■ **What needs to be done**: Starting at the line with "The height and", copy each line through the last one below exactly as written, without any pictures.

Screenshot grounding data:
# # # # #
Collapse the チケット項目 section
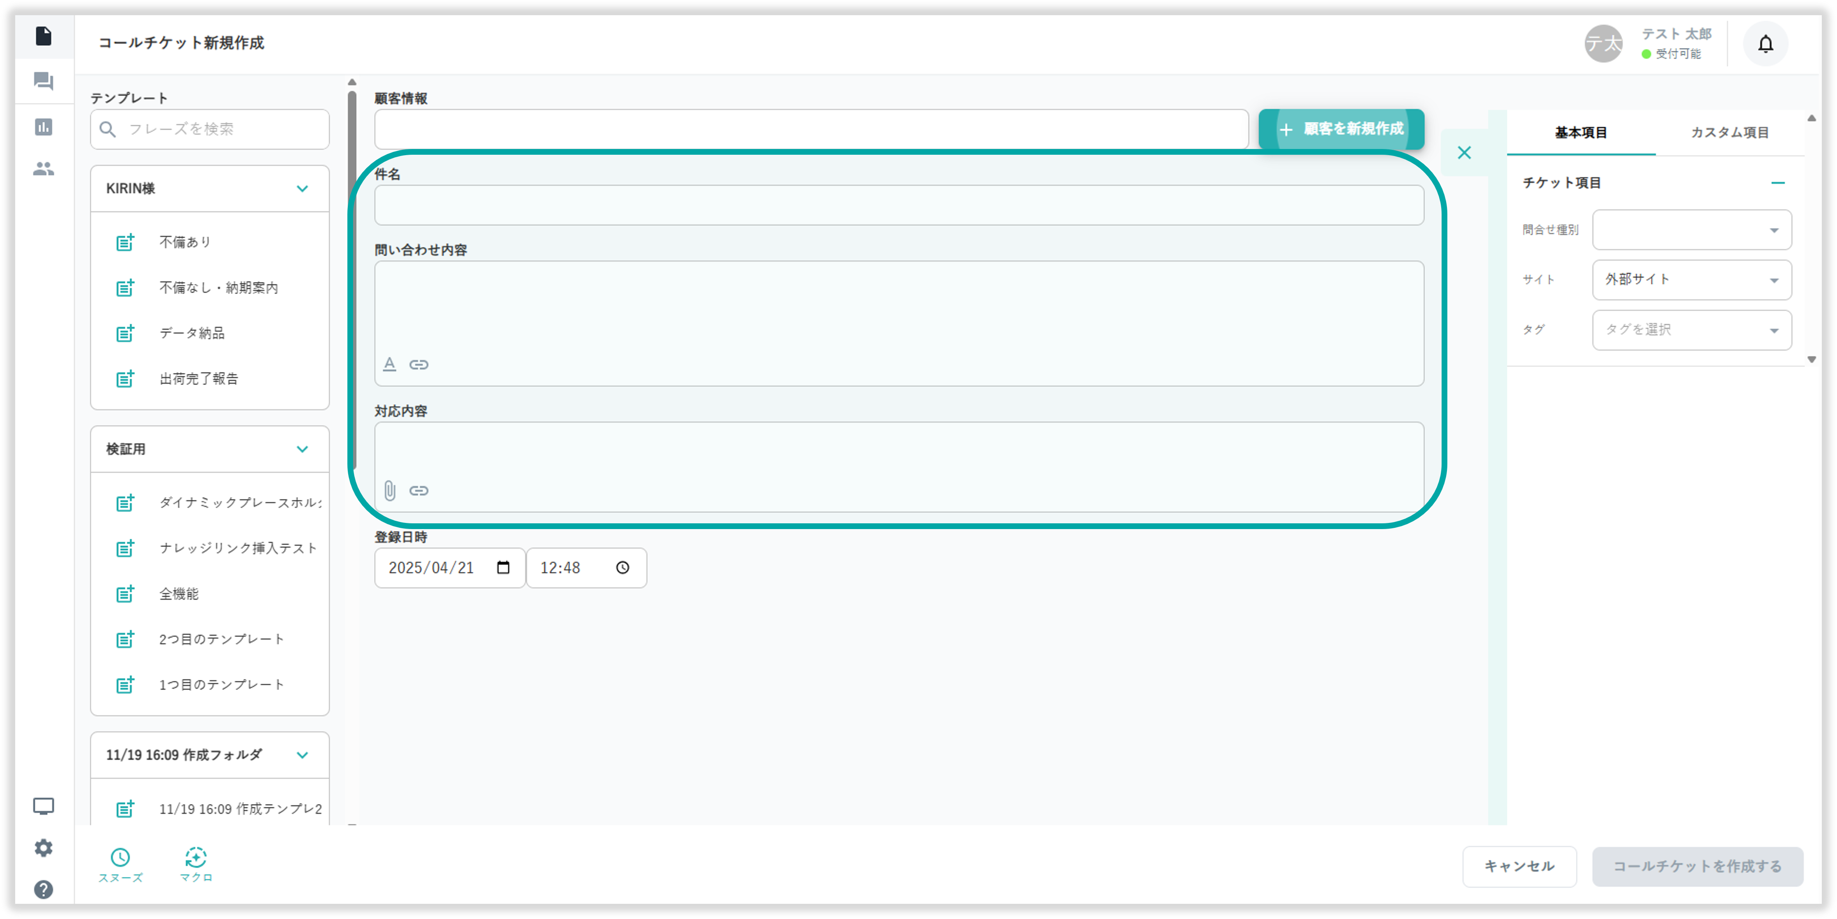1837x919 pixels. [1778, 183]
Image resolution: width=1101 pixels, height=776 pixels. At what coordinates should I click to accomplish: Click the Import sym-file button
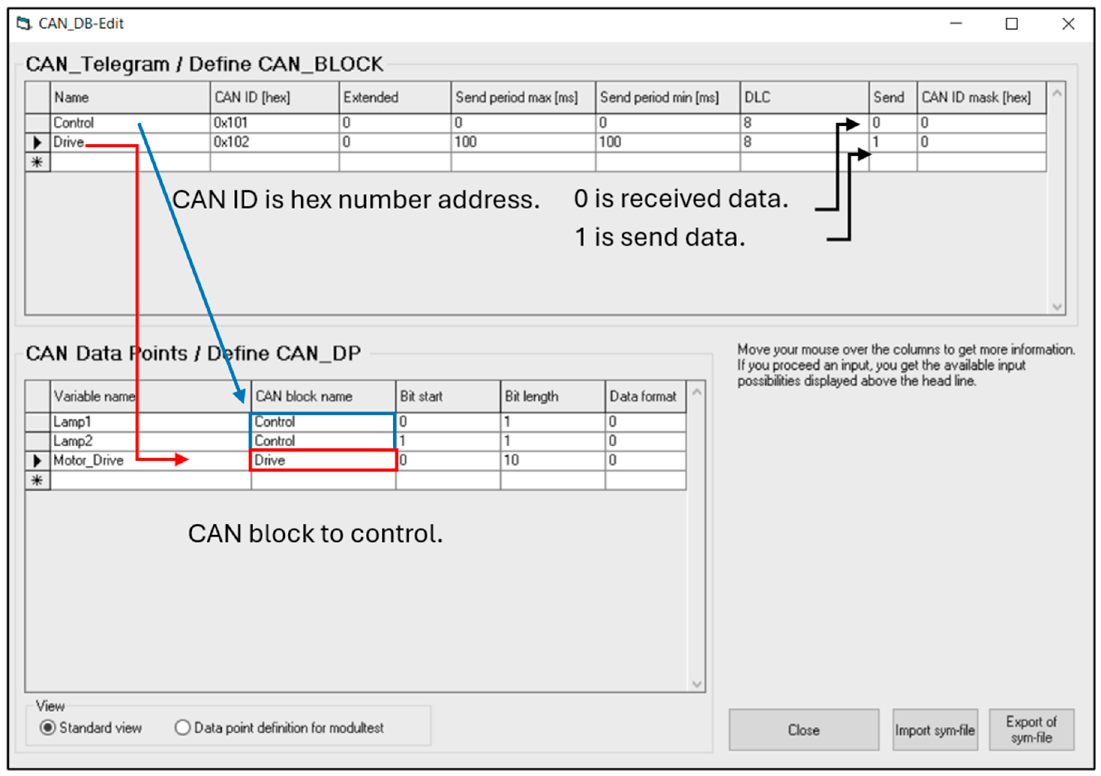click(x=935, y=730)
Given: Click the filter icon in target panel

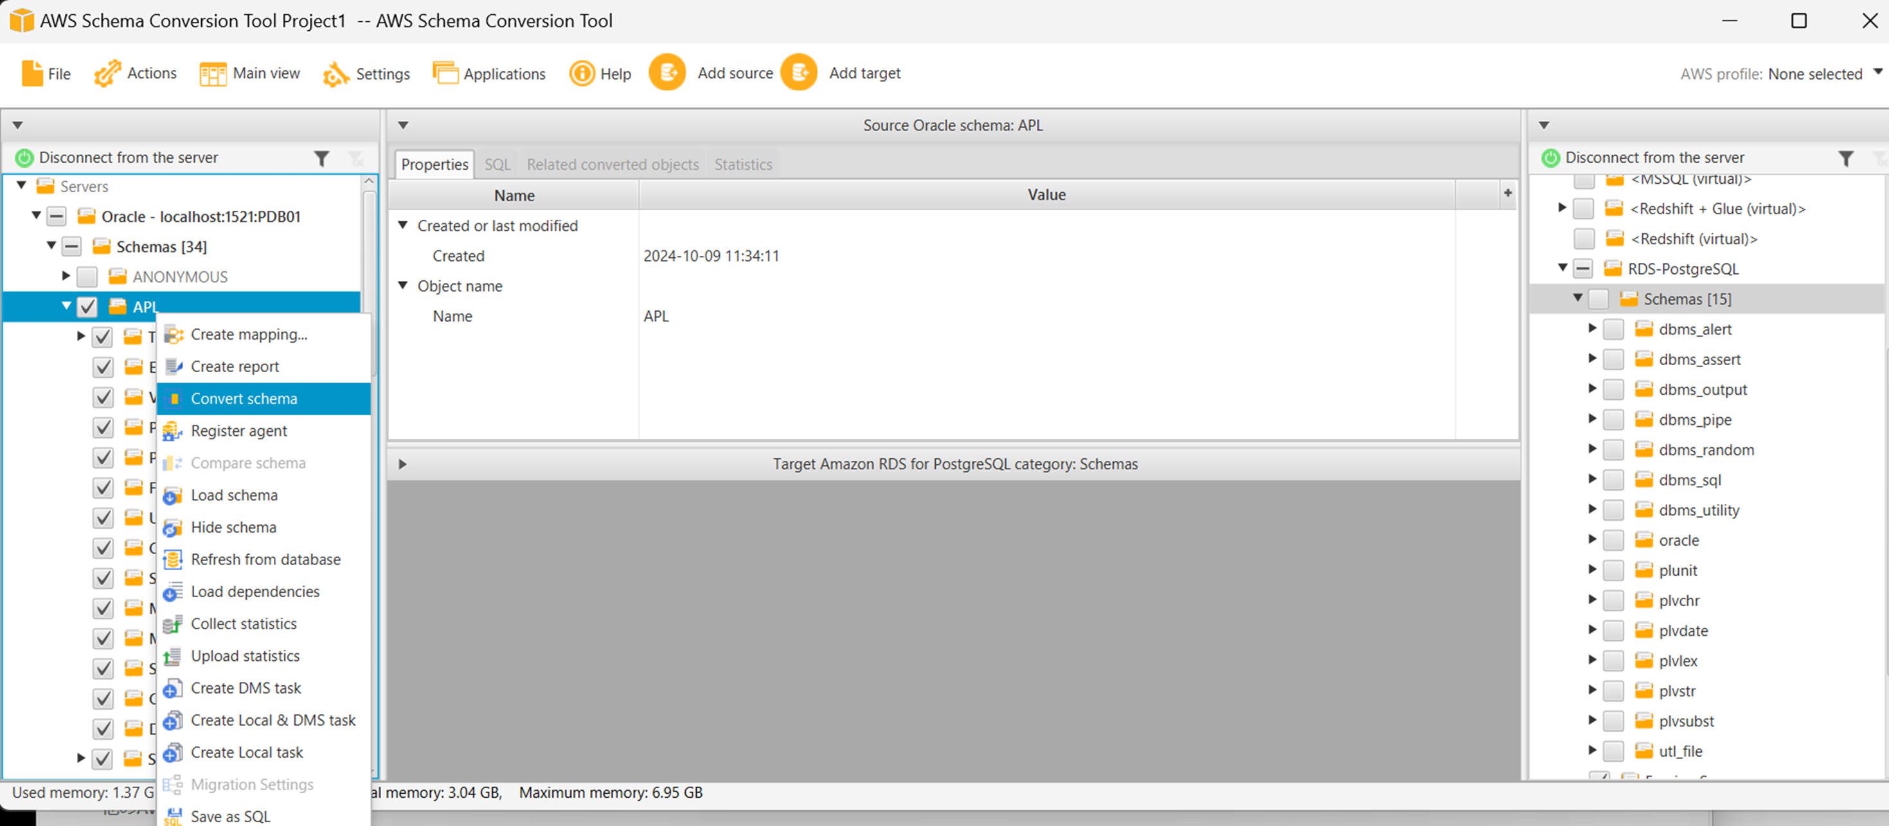Looking at the screenshot, I should tap(1845, 158).
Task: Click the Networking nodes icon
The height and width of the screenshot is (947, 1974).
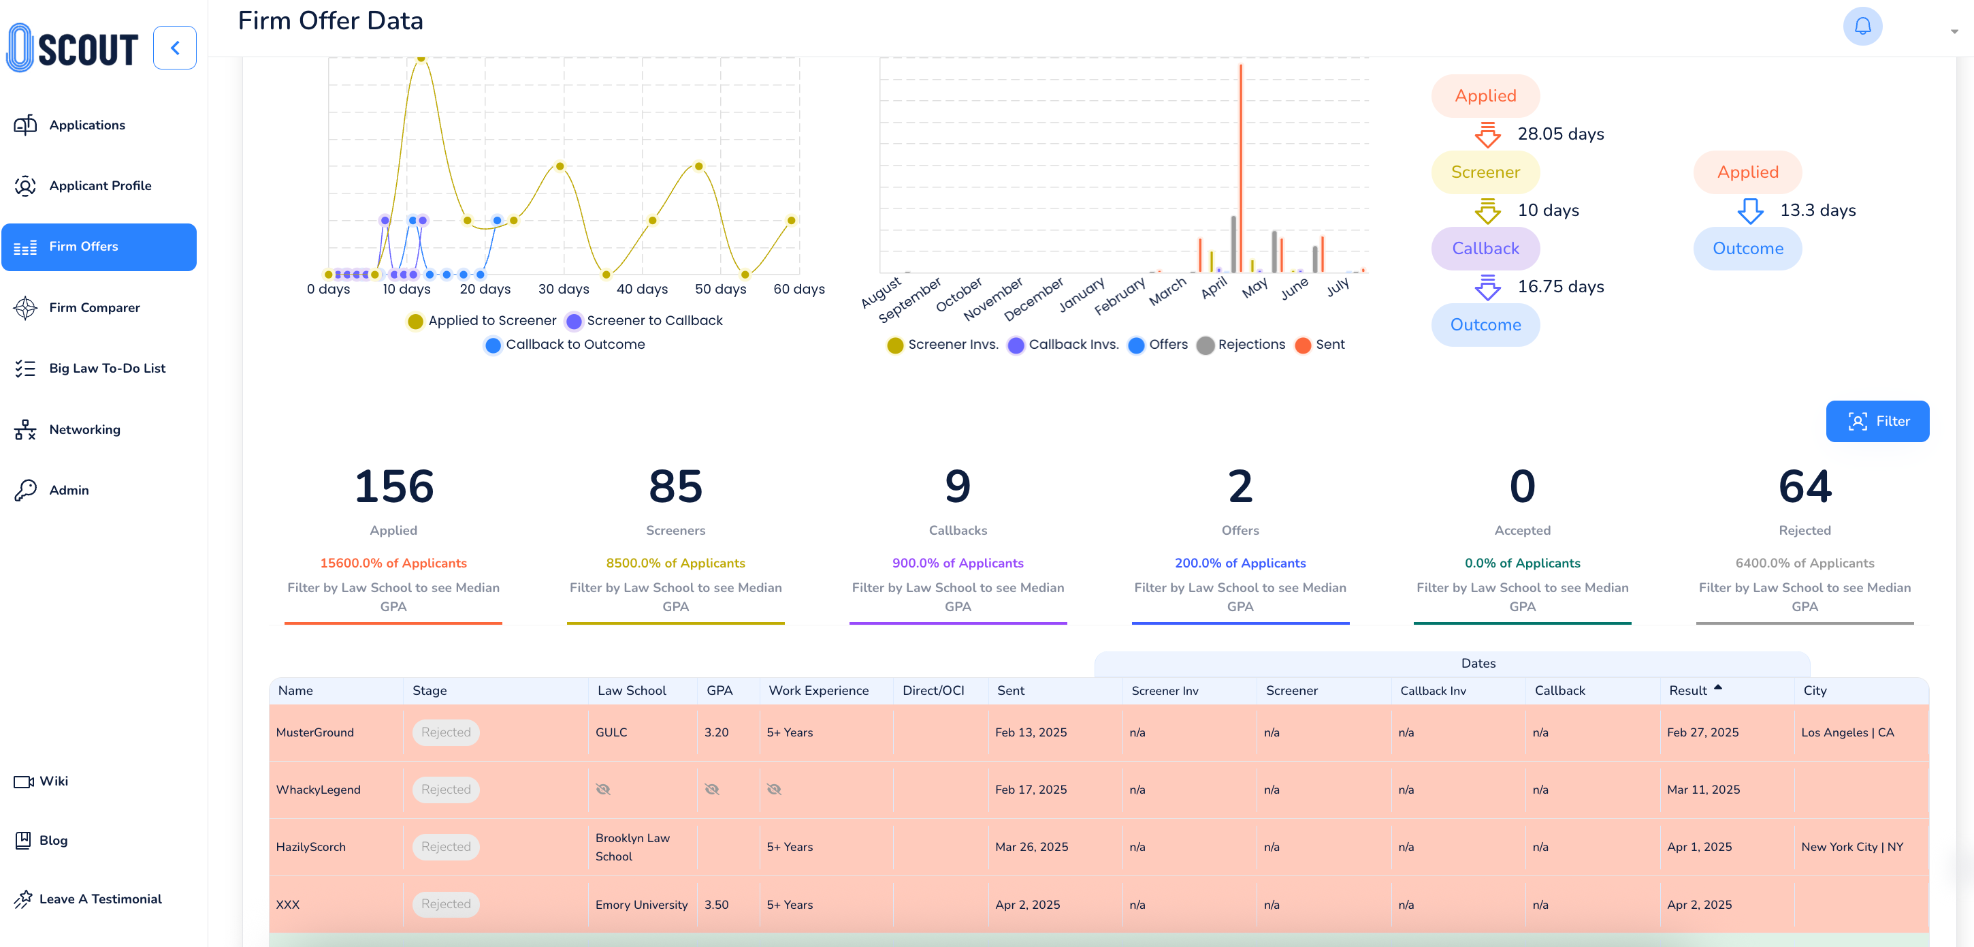Action: pyautogui.click(x=25, y=429)
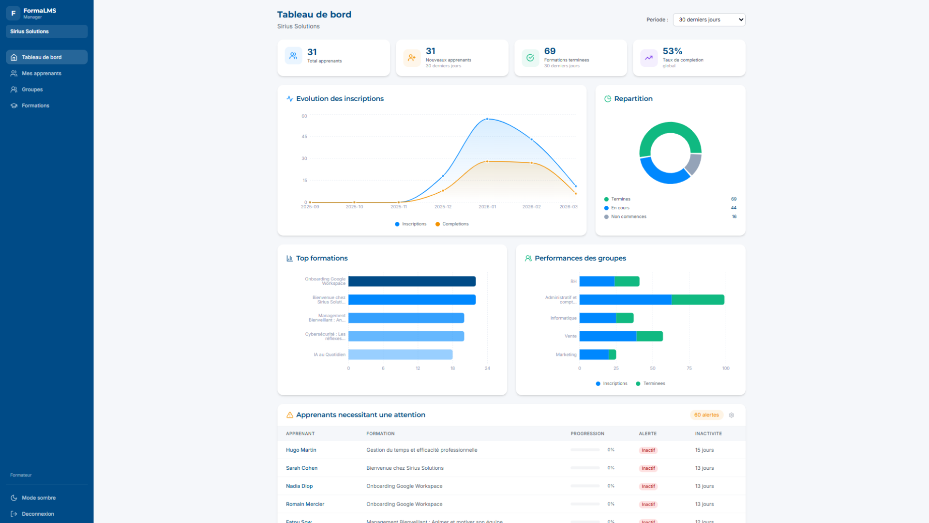Click the FormaLMS logo icon

pyautogui.click(x=13, y=13)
# # # # #
■ **Response to the task**:
The height and width of the screenshot is (947, 1974).
Action: pyautogui.click(x=25, y=429)
Click the FormaLMS logo icon

pyautogui.click(x=13, y=13)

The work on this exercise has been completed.